Passion spending is up … and poised to rise further. As many of us have the opportunity to spend more time at home, we are indulging in our passions – for music, baking (have you tried to buy flour or yeast lately?), artwork, gardening, exercise … the things we’d do if we had more time in our regular lives.

“New work from TI Media’s ‘Heart of Britain’ panel shows that spending on our passions is very much top of mind right now, with 31% of ABC1 consumers saying that they anticipate this lifestyle spending will increase in the coming weeks,” writes Anna Sampson in Magnetic Media.

Sampson reminds us of Magnetic’s “Passion Pound” report from 2018, which found spending on the things we love – food, fitness, DIY and pets – captured 79% of the growth in discretionary spending over the previous year.

“Most UK consumer spending, and the vast majority of its growth, is in categories which reflect who we are and where we feel we belong: lifestyle signifiers, passions, and social activities,” the report noted at the time.

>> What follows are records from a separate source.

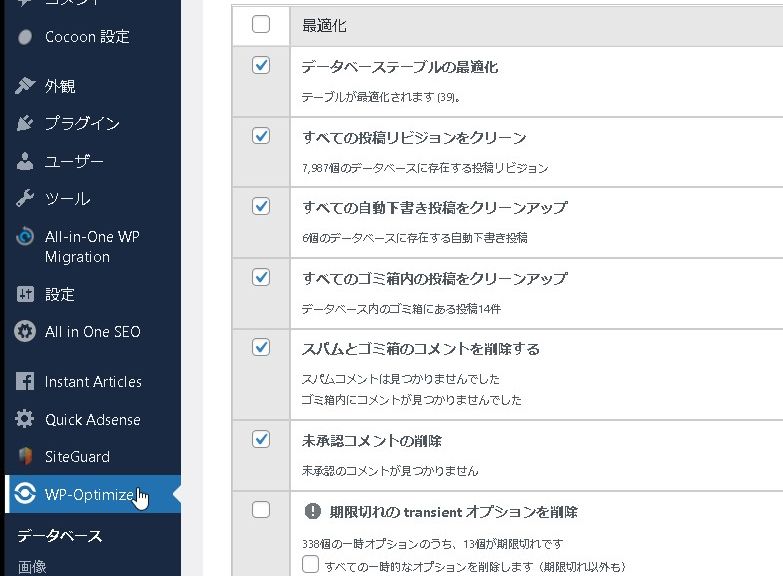
Task: Uncheck データベーステーブルの最適化 checkbox
Action: tap(261, 65)
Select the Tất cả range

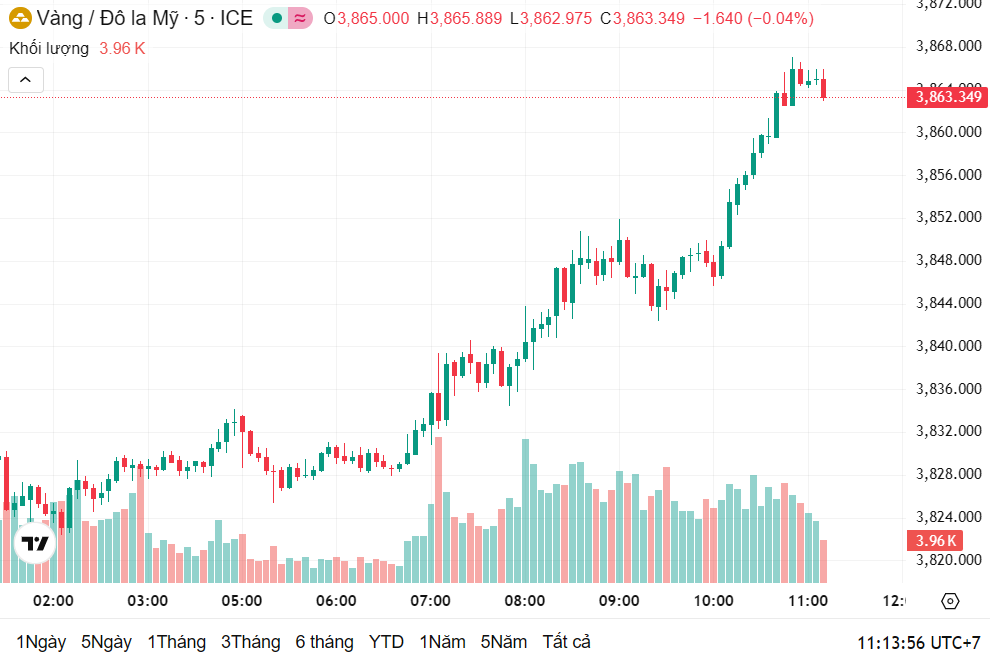click(567, 642)
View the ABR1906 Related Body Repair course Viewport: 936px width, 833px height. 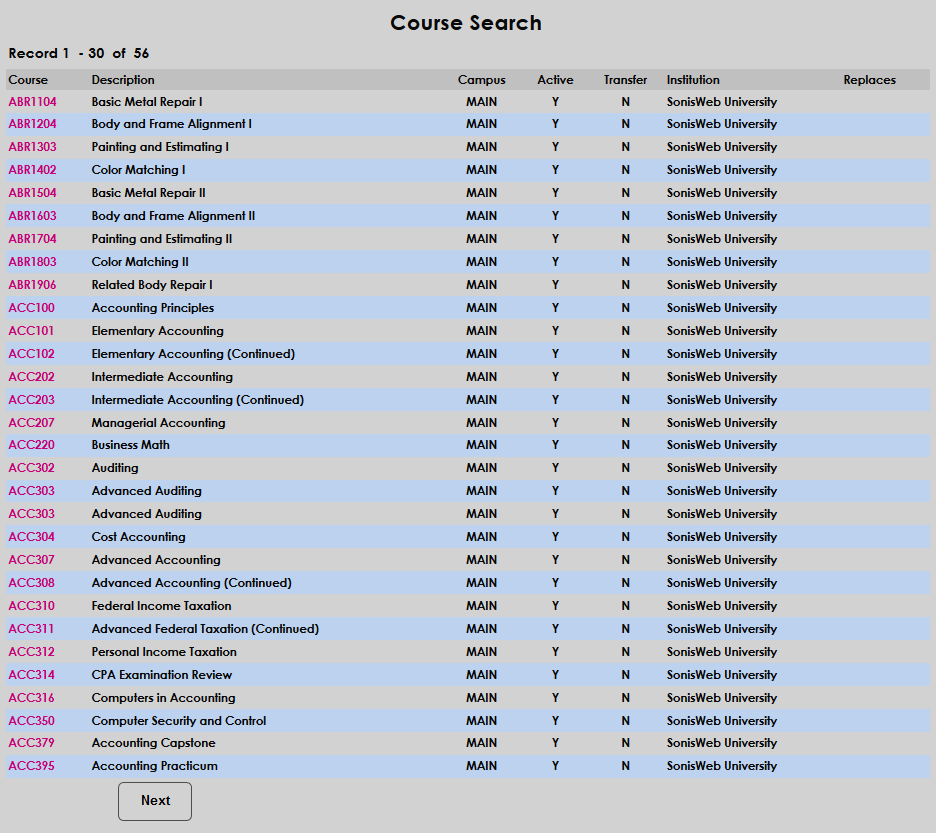(31, 284)
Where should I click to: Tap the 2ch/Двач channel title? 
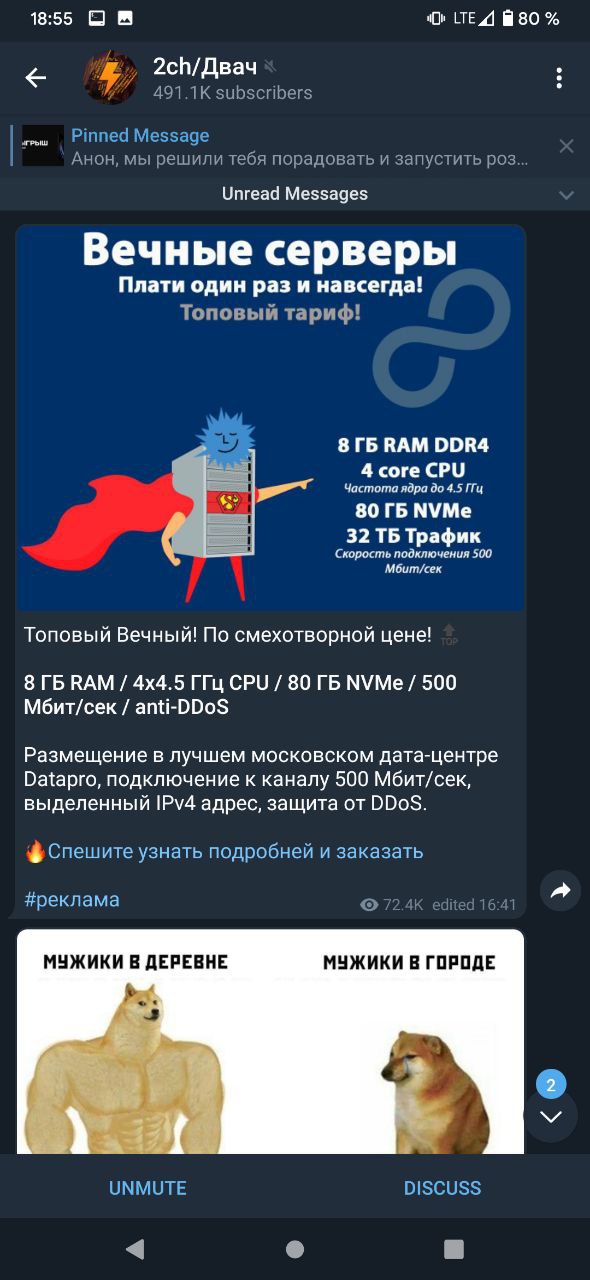[x=204, y=67]
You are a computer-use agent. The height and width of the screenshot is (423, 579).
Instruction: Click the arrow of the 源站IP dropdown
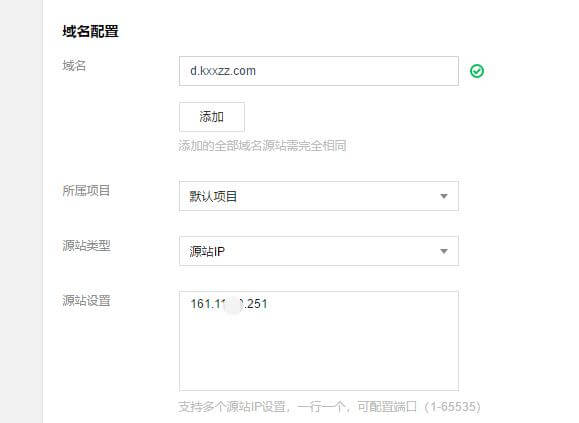(444, 251)
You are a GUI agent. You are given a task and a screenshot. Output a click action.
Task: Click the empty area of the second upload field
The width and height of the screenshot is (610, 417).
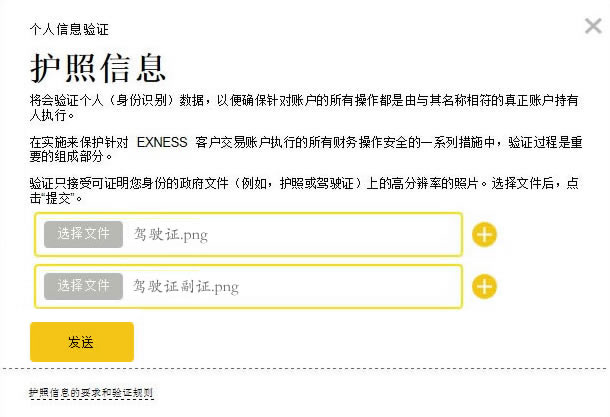pyautogui.click(x=350, y=287)
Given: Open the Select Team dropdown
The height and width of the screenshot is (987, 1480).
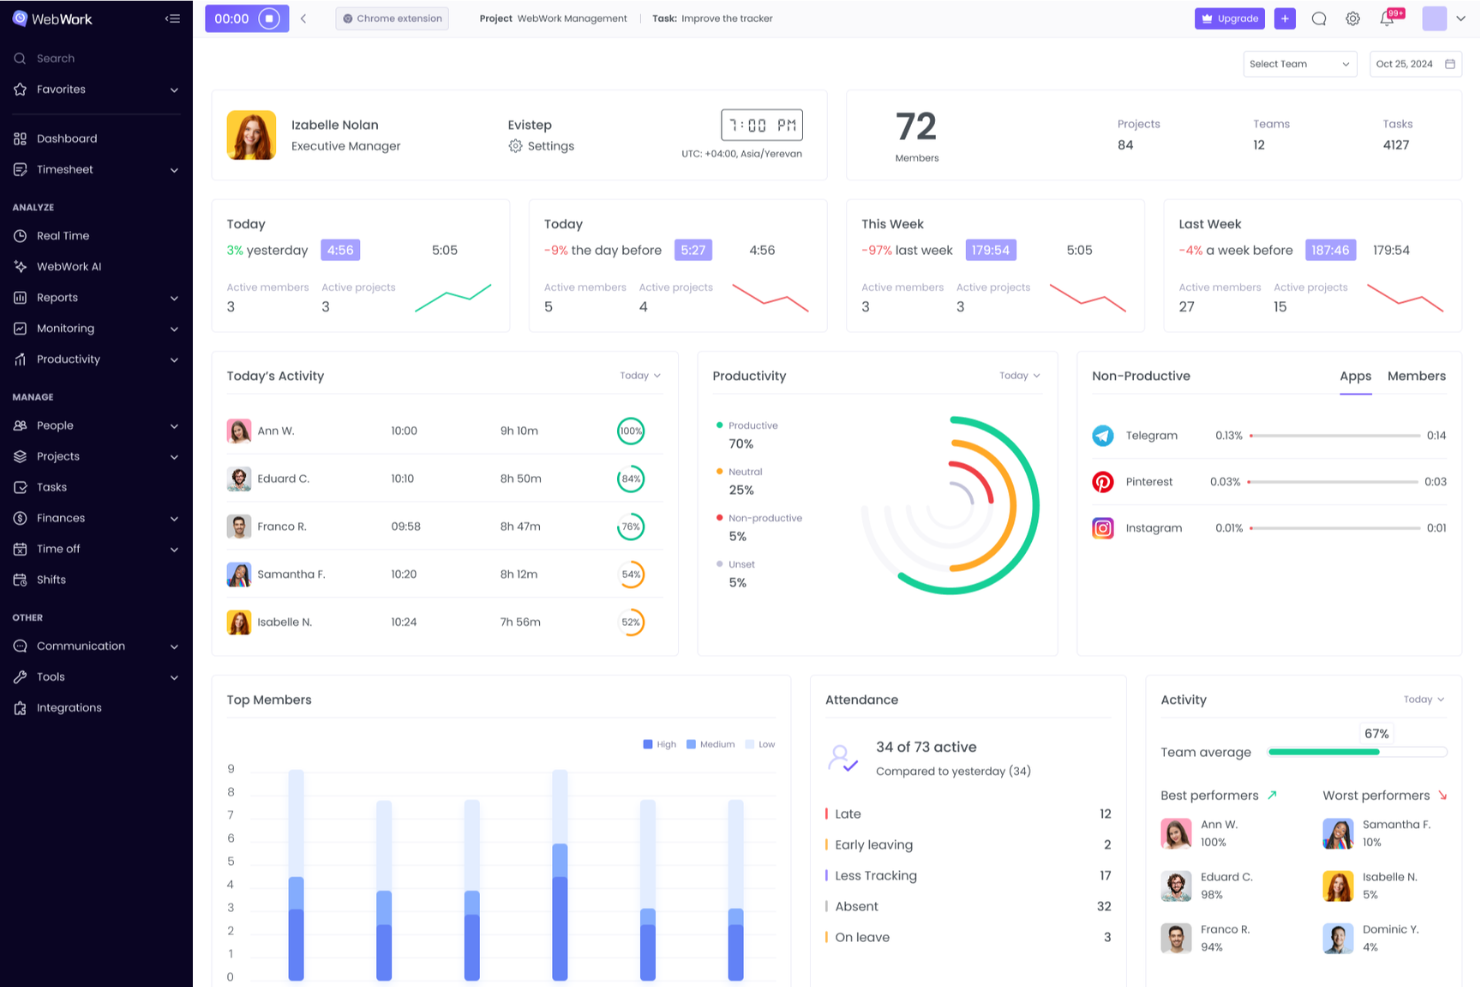Looking at the screenshot, I should [x=1299, y=63].
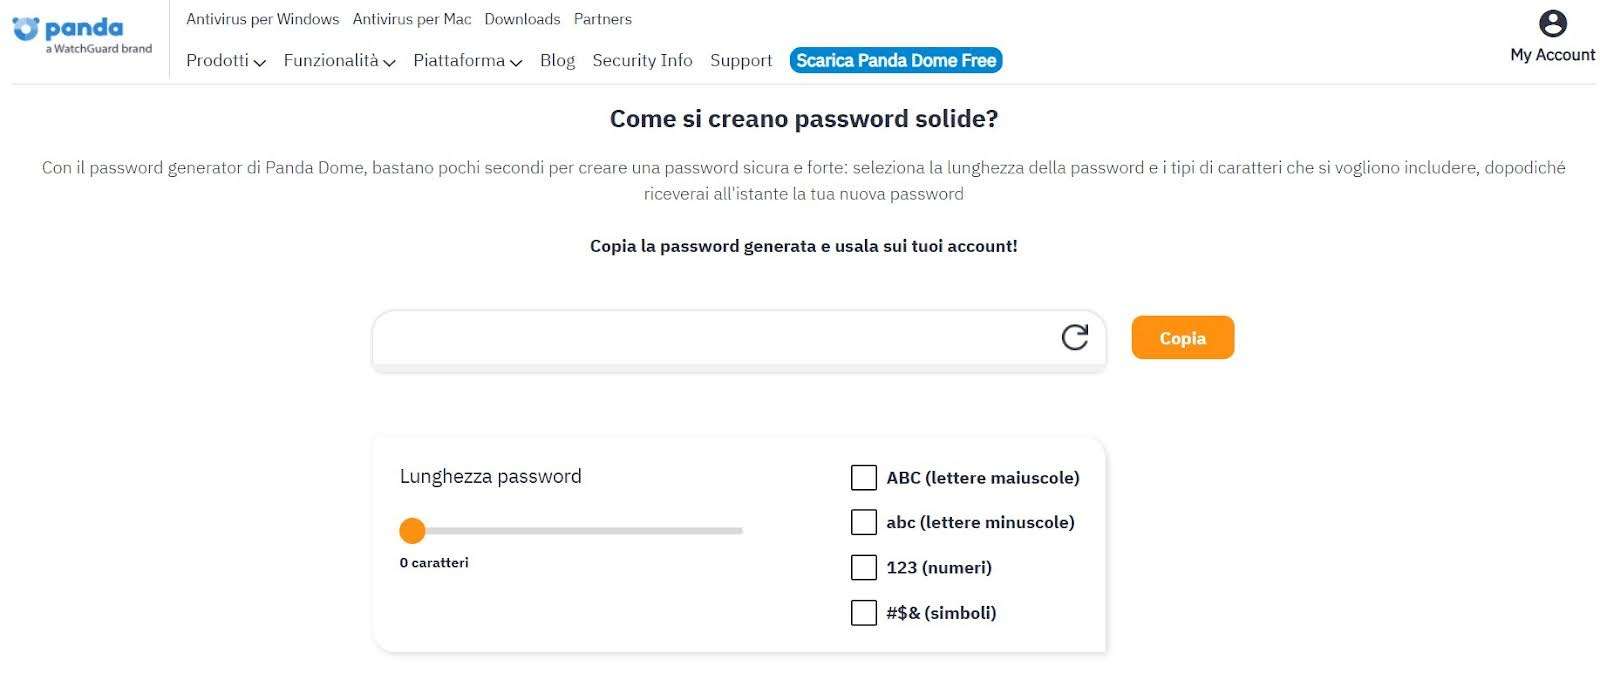Open Antivirus per Mac link
Viewport: 1600px width, 700px height.
(x=411, y=19)
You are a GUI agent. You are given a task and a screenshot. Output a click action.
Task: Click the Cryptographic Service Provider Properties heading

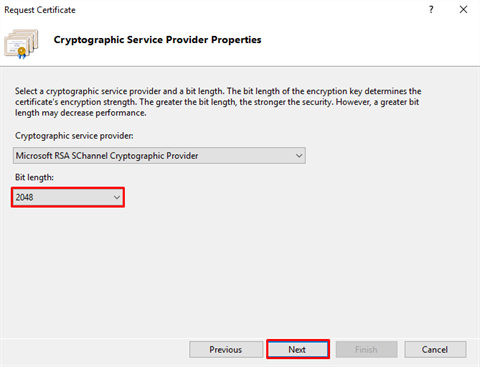pos(157,40)
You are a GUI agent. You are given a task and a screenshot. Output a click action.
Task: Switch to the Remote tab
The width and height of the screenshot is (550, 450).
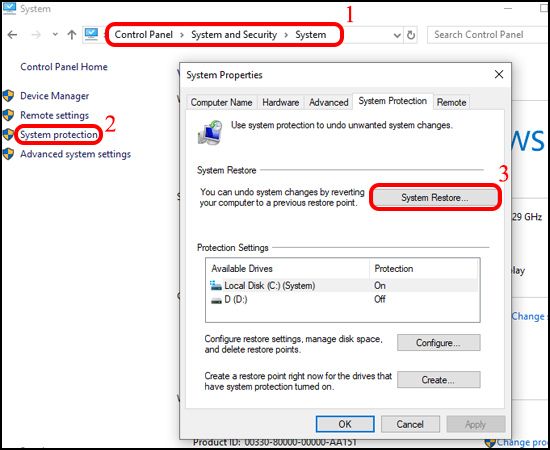(451, 102)
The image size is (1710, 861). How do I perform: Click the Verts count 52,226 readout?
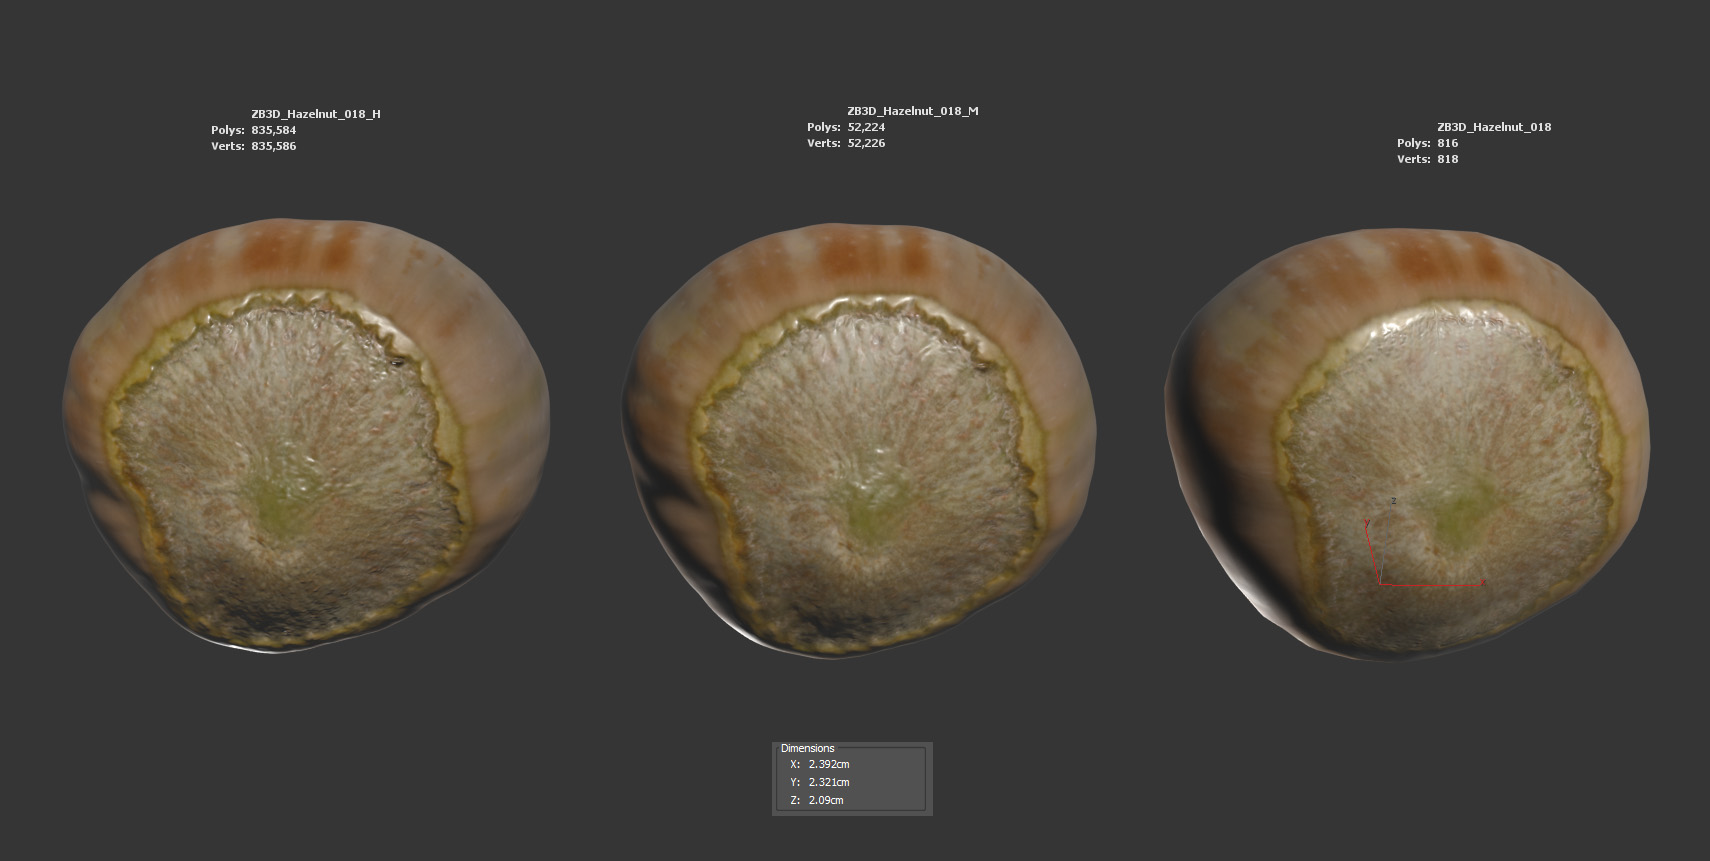(865, 143)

They called it the growth of the “identity economy,” and cited a mismatch between what consumers cared about, and where brand ad spend was being directed.

Image source: Magnetic Media

We surely saw passion-based magazines thrive in the publishing climate. Magnolia Journal, The Pioneer Woman, Reveal, and countless smaller niche publications found traction. Their advertisers were the savvy ones.

“Do these audiences and opportunities provide some guidance as to where marketing spend might best start to be deployed? Is investment in the passions that soothe our soul one route to advertising reinvestment post lockdown?” Sampson asks.

I believe so. We’ve seen subscriptions surge for passion-based titles. Sampson gives us one more reason to be encouraged.

“… magazines also offer the opportunity for discrete and contextually relevant targeting that avoids messages being overheard or misconstrued, as well as the perfect environment to tap into those passion pounds.”

Publishers, advertisers likely need some help figuring out the right messaging during the pandemic, and may be afraid of appearing tone-deaf. You can help them rest assured their messages will be well received when it aligns with your readers’ passions and loves.